Incluso en Estados Unidos, donde los editores son famosos por no mostrar interés en los trabajos traducidos, el autor, que creció en la boscosa isla de Tromøy, ha ascendido al pináculo de la escena literaria y ha logrado una buena recepción entre el público, la crítica y los escritores. Sus libros se encuentran a la venta en los aeropuertos del país y hay fragmentos suyos en The Paris Review. Entre sus admiradores se encuentran Zadie Smith, Jeffrey Eugenides y el crítico del New Yorker James Wood. Eso sin mencionar las hordas de fans menos conocidos que llenan los auditorios y teatros de Nueva York y San Francisco, y que esperan en una fila por horas para entrar, recibir autógrafos o tomarse fotos con el elevadísimo noruego (en ambos sentidos de la palabra: muy reconocido y muy alto, mide 1.93 metros).

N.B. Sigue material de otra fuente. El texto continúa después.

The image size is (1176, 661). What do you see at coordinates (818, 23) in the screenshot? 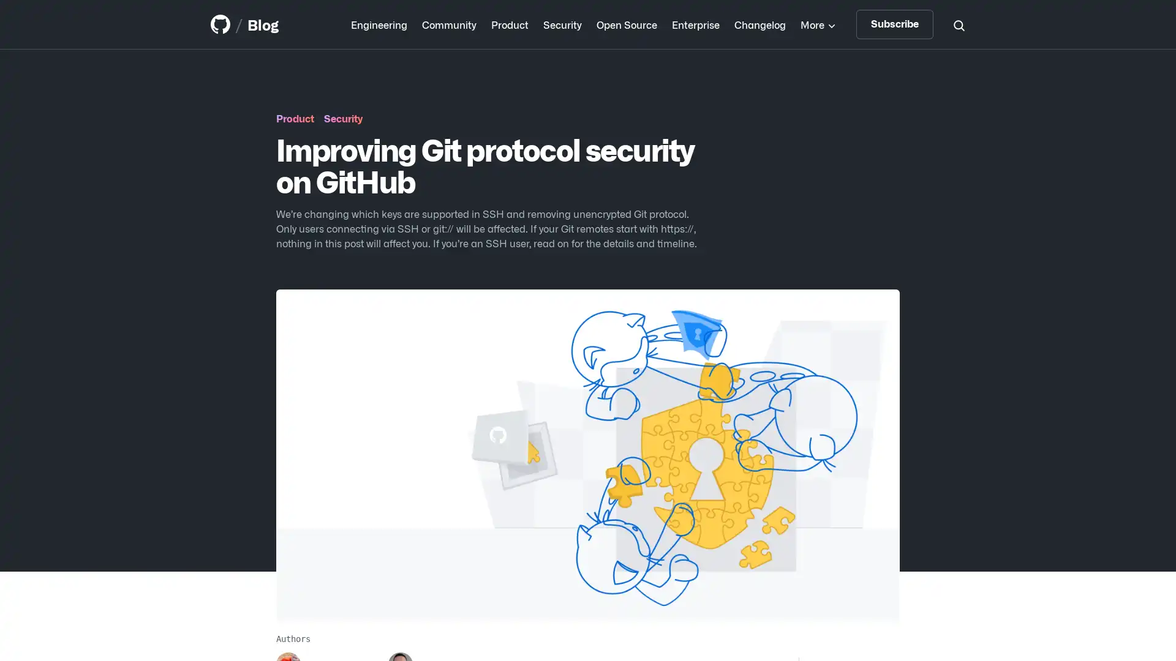
I see `More` at bounding box center [818, 23].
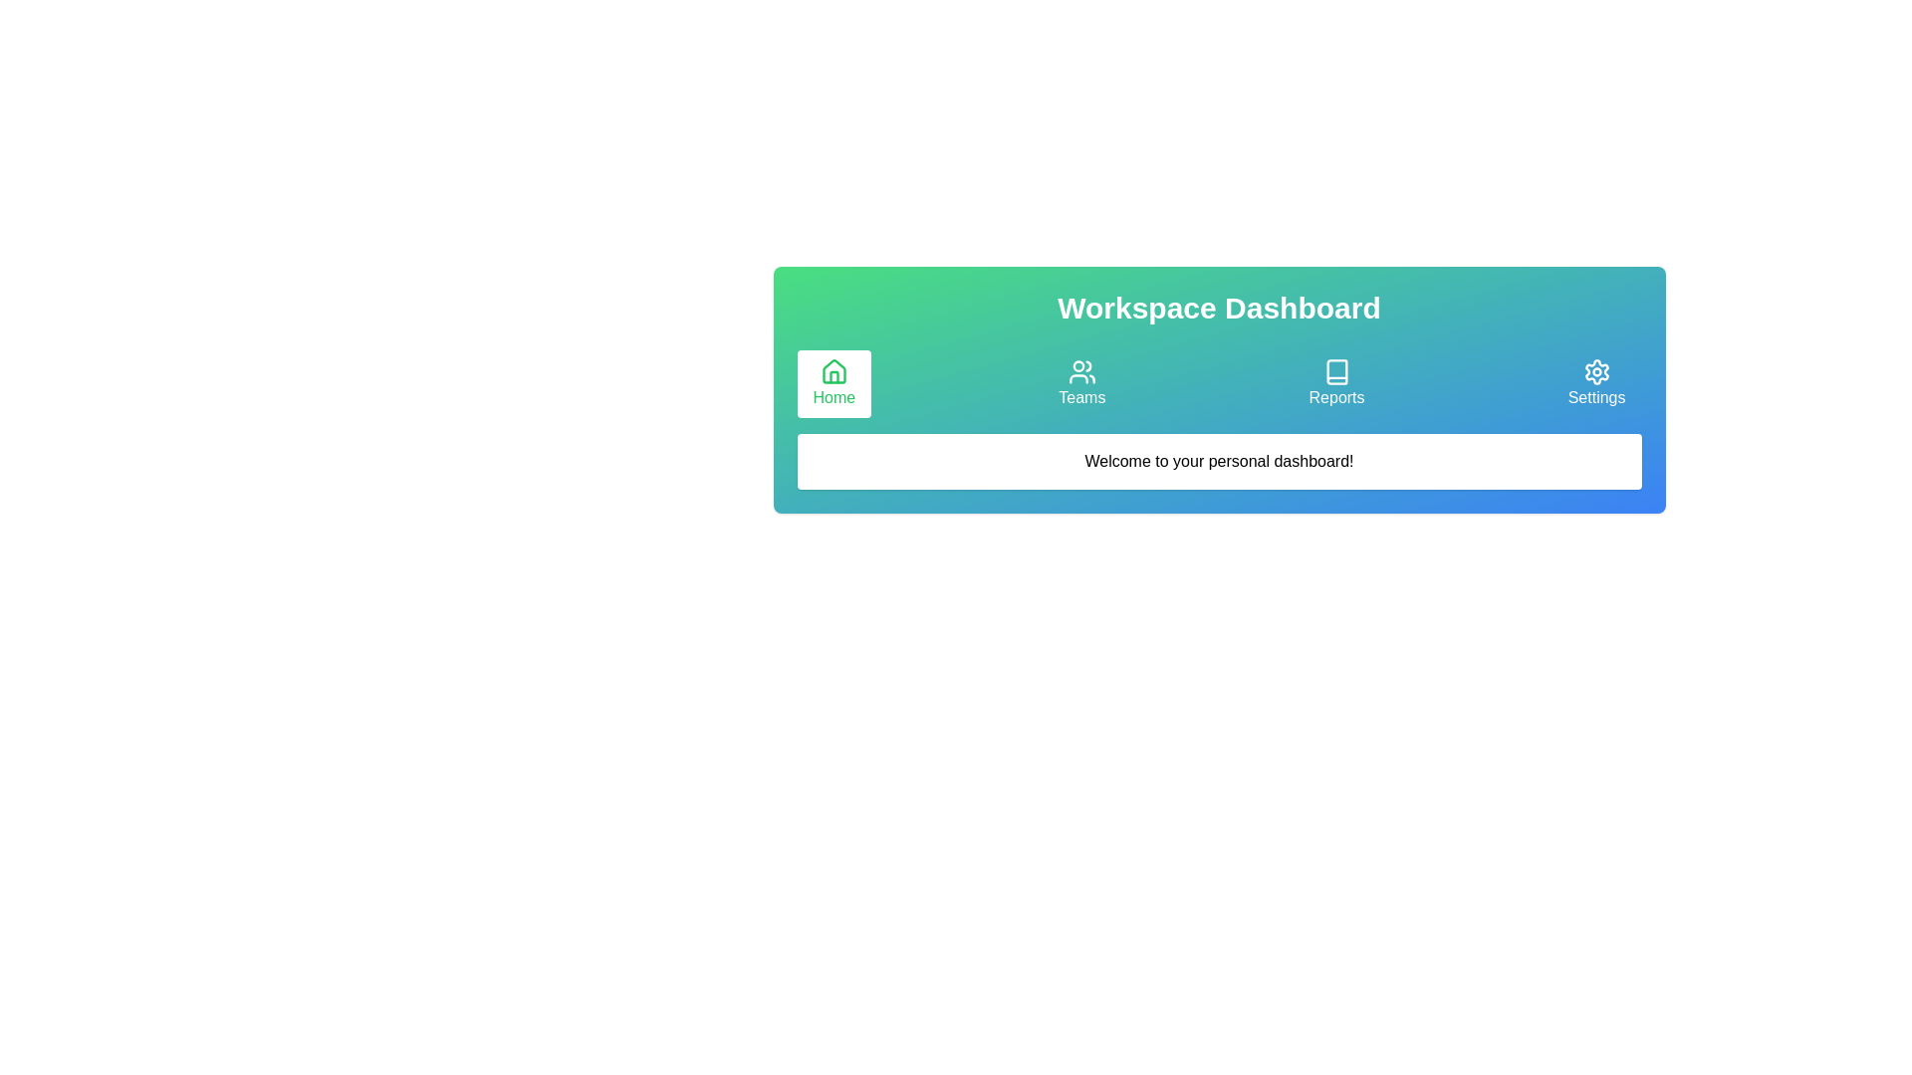 Image resolution: width=1912 pixels, height=1075 pixels. I want to click on the 'Reports' icon in the top navigation menu of the Workspace Dashboard, which is located between the 'Teams' and 'Settings' sections, so click(1336, 372).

"Yo crecí en los años ochenta", dijo cuando terminamos de almorzar. "Y había una idea de que la calidad era equivalente a dificultad. Así que tener éxito comercial en realidad no es bueno según ese principio. Es como cuando R.E.M. se fue a Warner. Se vendieron. Fue como: 'Despídete de R.E.M.'". Y continuó: "Me parece rara esa creencia. Evidentemente llegarle a la gente sigue siendo lo que todo escritor quiere. Así que yo sigo sin venderme completamente", dijo riéndose.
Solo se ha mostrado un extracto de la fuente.